____ SOURCE DATA

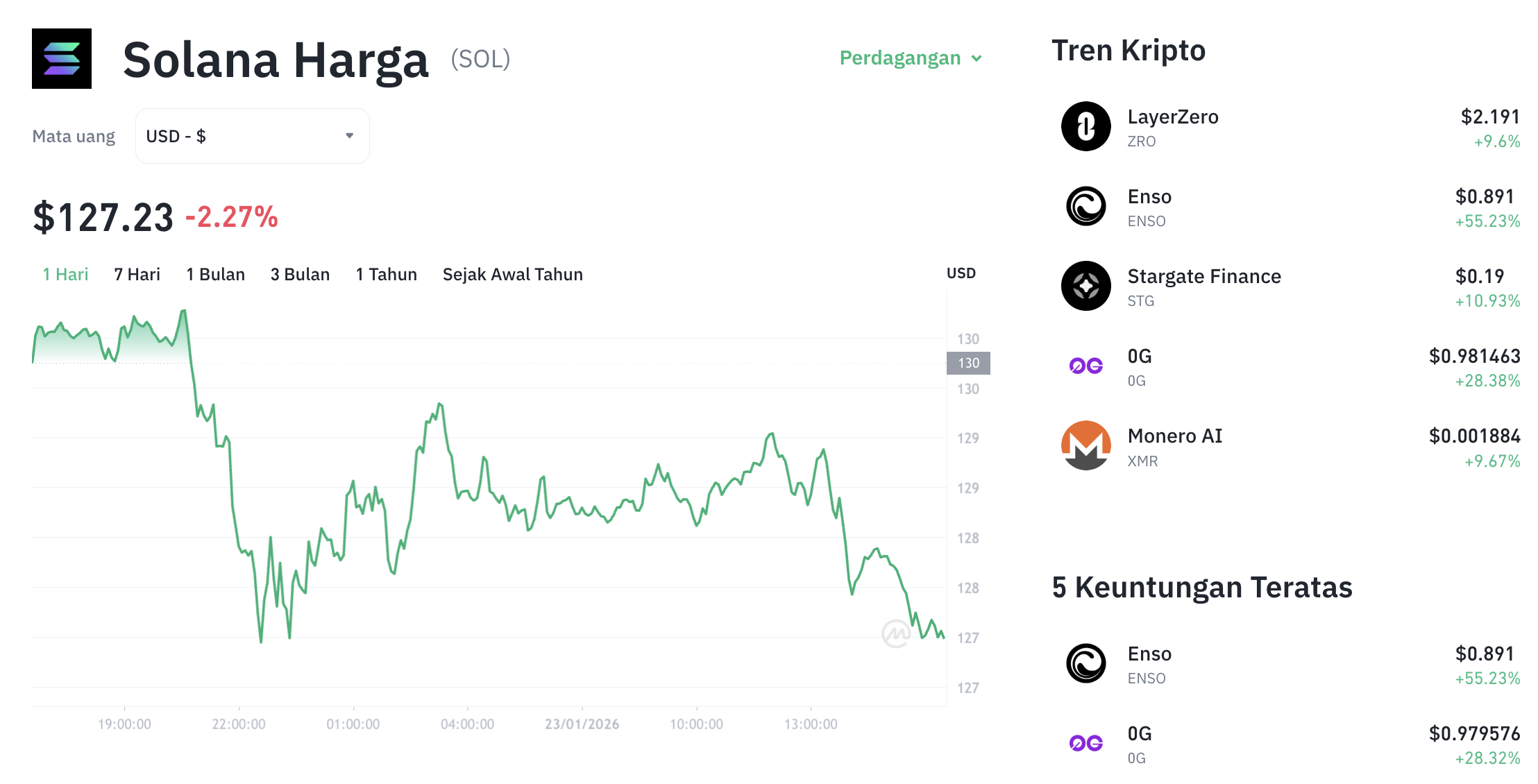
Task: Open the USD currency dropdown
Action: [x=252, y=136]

________
____ SOURCE DATA

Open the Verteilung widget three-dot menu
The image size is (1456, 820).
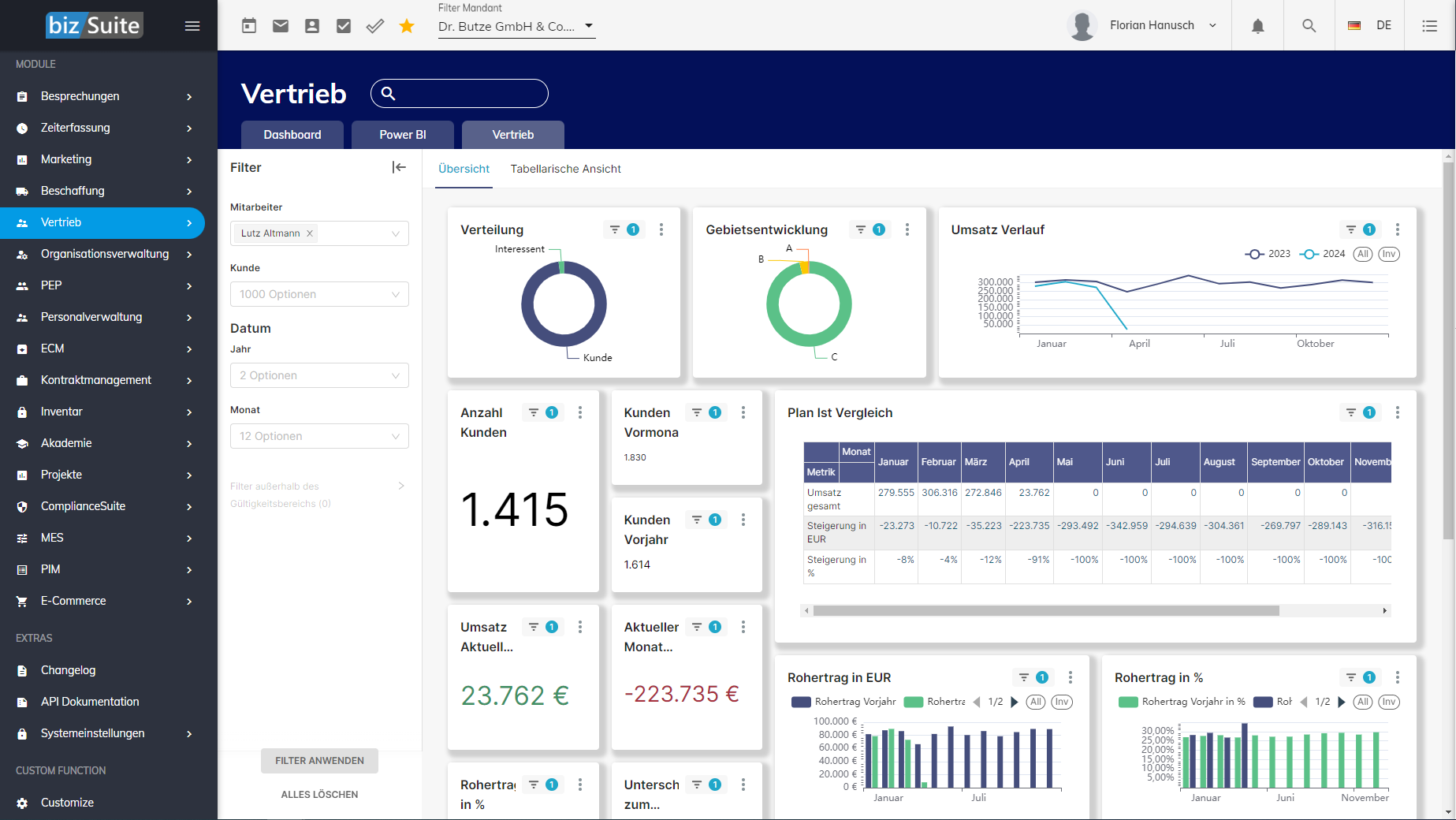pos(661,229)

________

* WRITTEN REQUEST *
Copy the material starting at the line containing "Open the Verteilung widget three-dot menu" and ending at the line containing "pos(661,229)", swapping "three-dot menu" for "options menu" and changing nothing else. Leave the pictures out.

* RESPONSE TO THIS EXERCISE *
Open the Verteilung widget options menu
The image size is (1456, 820).
pos(661,229)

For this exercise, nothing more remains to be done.